どうやら、律儀にも、まだ見守りを続けているらしい。 これって最後に一言言って明日から来ないとか言った方が良いのだろうか?
待ち惚けは可哀想だしな・・・。
そこで、俺は立ち止まって、手を振って、こっちに来る様にゼスチャーで示した。
最初こそ、ビクッとして、困惑気味だったが、再度、こっちに呼ぶと、俺の前に素早く現れ片膝を着いた。
「あ、いやいや、普通に立ってくれるかな? 一応気配と遠目でだけ見知った間柄だけど、別に変な意味で呼んだ訳じゃないから。
俺、これから、錬金術の国家試験受けに王城に行くけど、別にカチコミや殴り込みとか、害意有る訳じゃ無いし。
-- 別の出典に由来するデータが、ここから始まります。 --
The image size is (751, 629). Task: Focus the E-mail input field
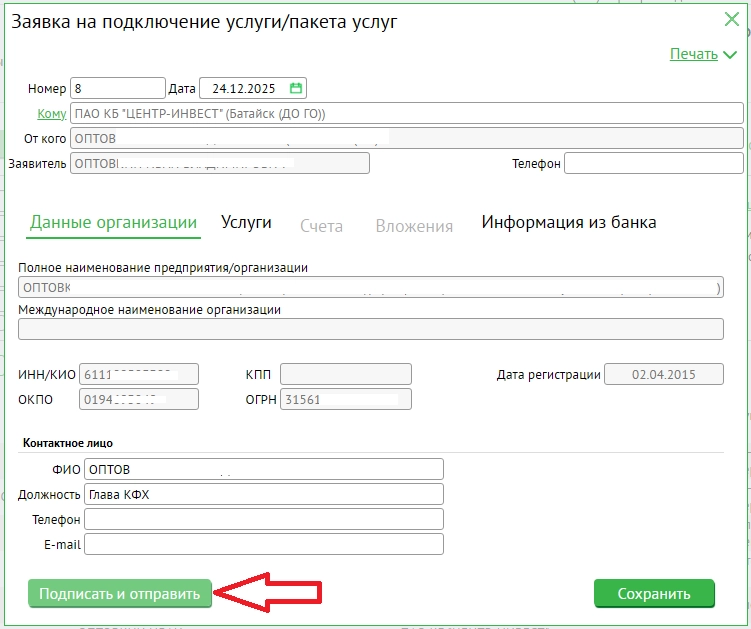[263, 544]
これで合格したら、等分王都に来ないと思うので、先に君には教えて置こうと思ってさ。来ないのに一日中待ち惚けはキツイだろうと思ってね。
それにもう、問題ないなら、俺の動向を監視する必要無いんじゃないかと思うし。」と俺が言うと、戦闘メイドさんは驚いた様な表情をして、「それで態々教えて頂けたのですか!忝い。」とどこぞの武家のでのお嬢様?の様な台詞の後、頭を下げて来た。
「お姉さんも若くて綺麗なのに、こんな変な任務で怪しい男を付け回すとか、大変だよねぇ~? もっと良い職場あるんじゃないの? 人生の時間は有限だし。若くて綺麗な内にその時でないと味わえない大切な時間過ごした方が・・・あ、ゴメン余計な事だったか。まあお姉さんも王都に疲れたら、マッシモに来たら良いよ。マッシモは良い街だよ!これから急激に成長するし。食べ物も美味しいし、王都の様にヤバイ
お貴族様居ないし。安心して暮らせるよ!?」と言って、その場を離れたのであった。
良く判らんけど、結局、宮廷魔法局の錬金術課の入り口は王城の入り口から入るしかなく、何となく厭な予感もしたが、俺の姿を見た王城の門番が一瞬ギョとした様な気がするが、用件とメリンダ師匠の紹介状を見せて俺の身分証を見せると本の一瞬固まった後丁寧な会釈をして中に入れてくれた。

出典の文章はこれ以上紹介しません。